Thanks, Google!

It’s been just over five years since Google shut down the Google Reader. I was surprised to see a lot of people are still bitter with them about it, even though *ahem* independent alternatives continue to exist and thrive.I get it though. I was one of the millions of people who got my news from Google Reader. But it was infuriating to watch them kill a useful tool and then invest billions in magic glasses, killer drones, and self-driving cars.So while it’s okay to be bitter, I think most of us probably realize we’re all better off with them gone. RSS took a serious hit that day, and use remains down.

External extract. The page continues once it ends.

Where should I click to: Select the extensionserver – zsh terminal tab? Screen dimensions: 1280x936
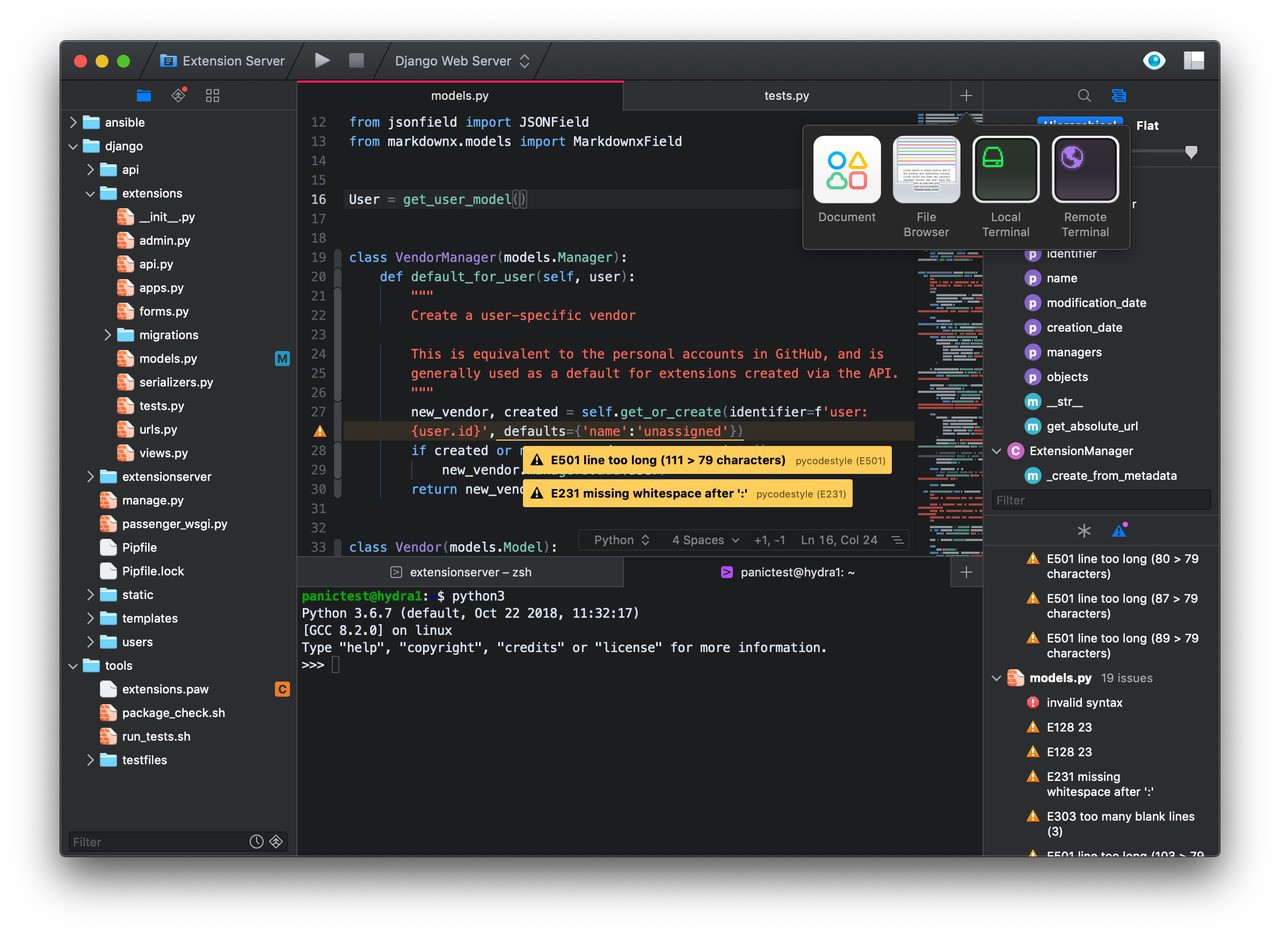click(460, 572)
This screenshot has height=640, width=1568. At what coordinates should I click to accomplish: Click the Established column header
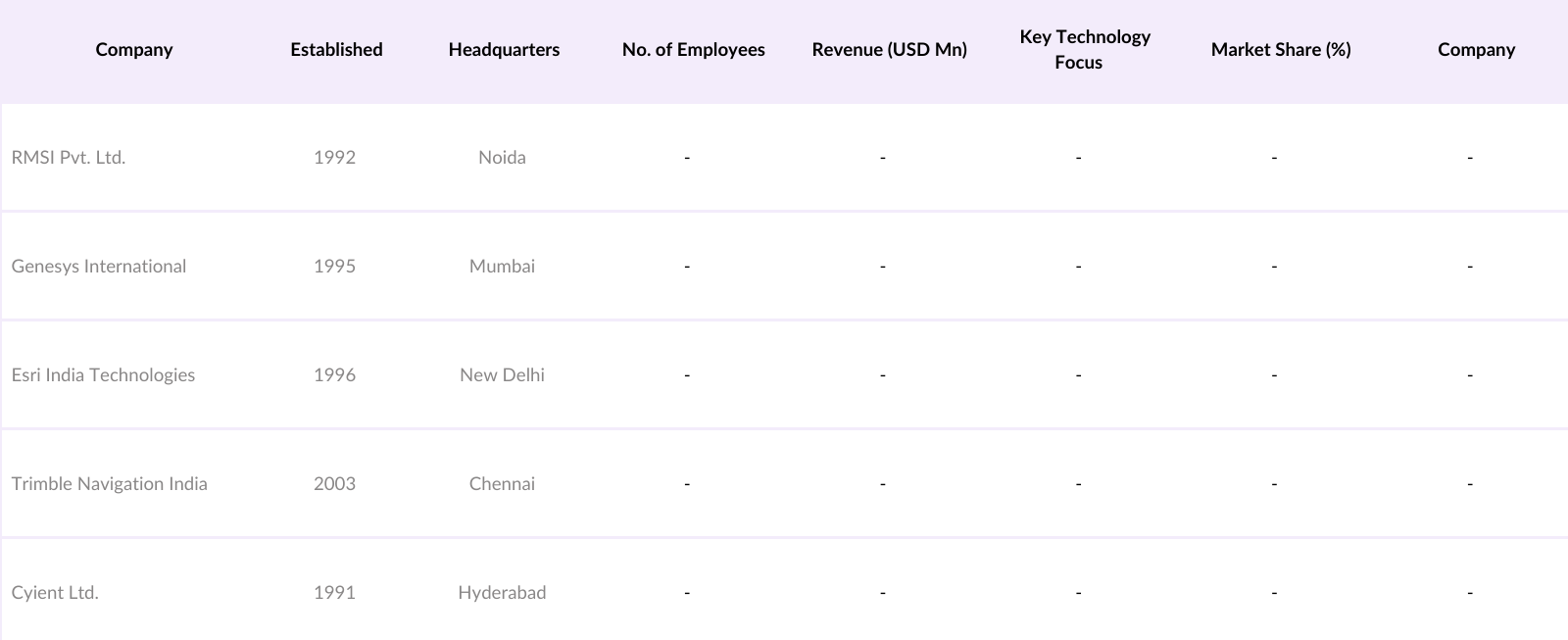(336, 50)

But in many ways, RSS is in a healthier and more sustainable position. It’s now clear that the demise of the Google Reader was first really loud warning that you can’t rely on a publicly traded, profit-driven Silicon Valley tech company to deliver content. There is no way that story ends well. They will feed you sponsored crap, undermine your democracy, or pull the rug out from under your feet entirely. I’m not going to pretend life is necessarily easier with Google gone from the game. The problem is that the tech giants are successful because they make things so easy. I know that RSS may never have as many users as it once did when Google was invested in it. But online publishing isn’t supposed to be easy. And being an informed citizen isn’t supposed to be easy, either. The idea that we just casually check our phone every hour or so and Google, Twitter, or Facebook would give us a quick dose of everything we need to read is a fantasy. When Google got out of the RSS game, those of us who remained realized that yes, we can survive without them. Five years later, RSS is still the best, most unfiltered way to get content you want. There’s a greater diversity of choices and no one company dominates everything. So let’s stop hoping Facebook or Twitter or someone else will do our job for us. Let’s stop waiting for someone to tell us what we want to read. Let’s stop publishing what they want us to publish. We can do better without them.      

Thanks, Google!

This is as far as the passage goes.